*** SOURCE RECORDS ***

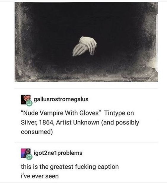Open igot2ne1problems profile avatar
The height and width of the screenshot is (183, 167).
[x=26, y=153]
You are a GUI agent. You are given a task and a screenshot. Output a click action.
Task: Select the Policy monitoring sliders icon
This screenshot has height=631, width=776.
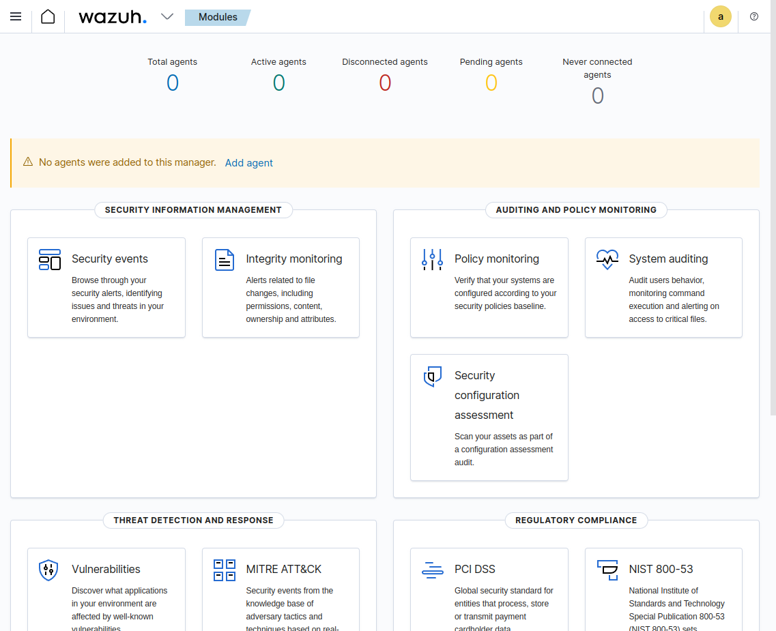[x=432, y=259]
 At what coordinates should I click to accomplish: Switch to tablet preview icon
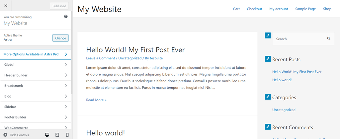point(57,135)
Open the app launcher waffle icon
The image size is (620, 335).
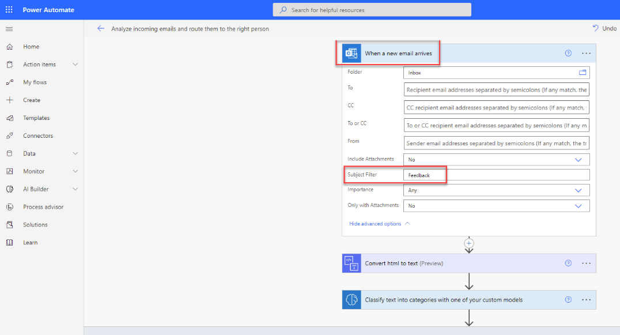8,9
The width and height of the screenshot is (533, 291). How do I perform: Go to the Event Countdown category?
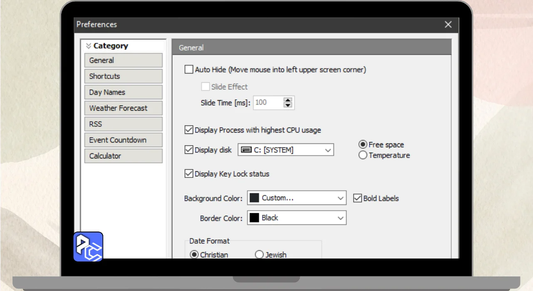pos(123,140)
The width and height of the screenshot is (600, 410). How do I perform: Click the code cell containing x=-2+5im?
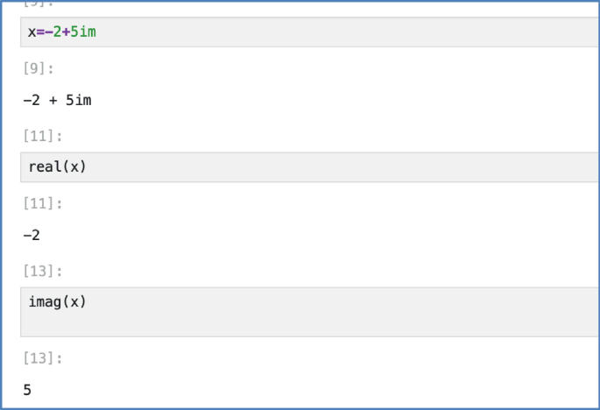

*** End of SOURCE RECORDS ***

_DIRECTIONS_: The answer must consist of the line containing "This screenshot has height=631, width=776." and every line after it through the end of the records, retyped exactly, with all pictures left out.

_COMPLETED EXERCISE_:
This screenshot has height=631, width=776.
[x=432, y=259]
 At what coordinates should I click to accomplish: Switch to tablet preview icon
point(57,135)
Open the app launcher waffle icon
The image size is (620, 335).
8,9
The width and height of the screenshot is (533, 291). How do I perform: Go to the Event Countdown category?
pos(123,140)
The width and height of the screenshot is (600, 410). How do I perform: Click the code cell containing x=-2+5im?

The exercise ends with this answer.